# Data Wrangling in Pandas

This session draws primarily on Chapter 7 in Python for Data Analysis.  It covers methods that are used heavily in 'data wrangling', which refers to the data manipulation that is often needed to transform raw data into a form that is useful for analysis.  We'll stick to the data and examples used in the book for most of this session, since the examples are clearer on the tiny datasets.  After that we will work through some of these methods again using real data.
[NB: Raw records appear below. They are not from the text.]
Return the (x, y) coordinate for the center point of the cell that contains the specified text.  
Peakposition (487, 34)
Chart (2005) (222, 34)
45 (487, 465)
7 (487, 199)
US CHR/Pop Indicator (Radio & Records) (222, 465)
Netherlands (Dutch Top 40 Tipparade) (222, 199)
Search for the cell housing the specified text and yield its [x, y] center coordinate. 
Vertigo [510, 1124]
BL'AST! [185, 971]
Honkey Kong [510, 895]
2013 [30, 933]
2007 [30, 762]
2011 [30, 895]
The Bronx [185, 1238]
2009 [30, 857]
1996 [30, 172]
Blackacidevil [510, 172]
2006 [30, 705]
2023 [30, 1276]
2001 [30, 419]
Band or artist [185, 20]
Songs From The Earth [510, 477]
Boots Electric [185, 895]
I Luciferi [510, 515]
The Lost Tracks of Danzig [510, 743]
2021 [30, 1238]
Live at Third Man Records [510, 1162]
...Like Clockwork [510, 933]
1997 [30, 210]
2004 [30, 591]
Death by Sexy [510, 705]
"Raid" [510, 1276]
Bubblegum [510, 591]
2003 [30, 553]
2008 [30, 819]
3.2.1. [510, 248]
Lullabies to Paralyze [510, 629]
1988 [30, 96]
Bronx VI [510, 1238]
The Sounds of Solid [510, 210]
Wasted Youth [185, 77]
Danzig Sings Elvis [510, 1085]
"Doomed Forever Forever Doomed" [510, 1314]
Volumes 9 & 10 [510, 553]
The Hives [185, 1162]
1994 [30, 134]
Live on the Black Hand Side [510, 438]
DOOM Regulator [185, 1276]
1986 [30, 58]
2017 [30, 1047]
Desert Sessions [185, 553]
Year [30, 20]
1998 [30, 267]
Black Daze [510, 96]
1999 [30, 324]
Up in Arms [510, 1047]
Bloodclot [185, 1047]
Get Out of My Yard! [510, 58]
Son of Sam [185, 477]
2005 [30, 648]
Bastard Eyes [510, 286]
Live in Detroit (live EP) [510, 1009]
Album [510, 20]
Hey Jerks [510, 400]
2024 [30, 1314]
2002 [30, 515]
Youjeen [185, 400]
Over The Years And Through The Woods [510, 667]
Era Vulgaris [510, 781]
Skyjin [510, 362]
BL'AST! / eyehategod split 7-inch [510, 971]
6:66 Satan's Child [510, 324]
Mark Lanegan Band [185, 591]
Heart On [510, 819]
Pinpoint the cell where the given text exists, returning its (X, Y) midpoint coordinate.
Key methods covered include:

* Merging and Concatenating
* Reshaping data
* Data transformations
* Categorization
* Detecting and Filtering Outliers
* Creating Dummy Variables


In [None]:
import pandas as pd
import numpy as np

## Merging

Merging two datasets is a very common operation in preparing data for analysis.  It generally means adding columns from one table to colums from another, where the value of some key, or merge field, matches.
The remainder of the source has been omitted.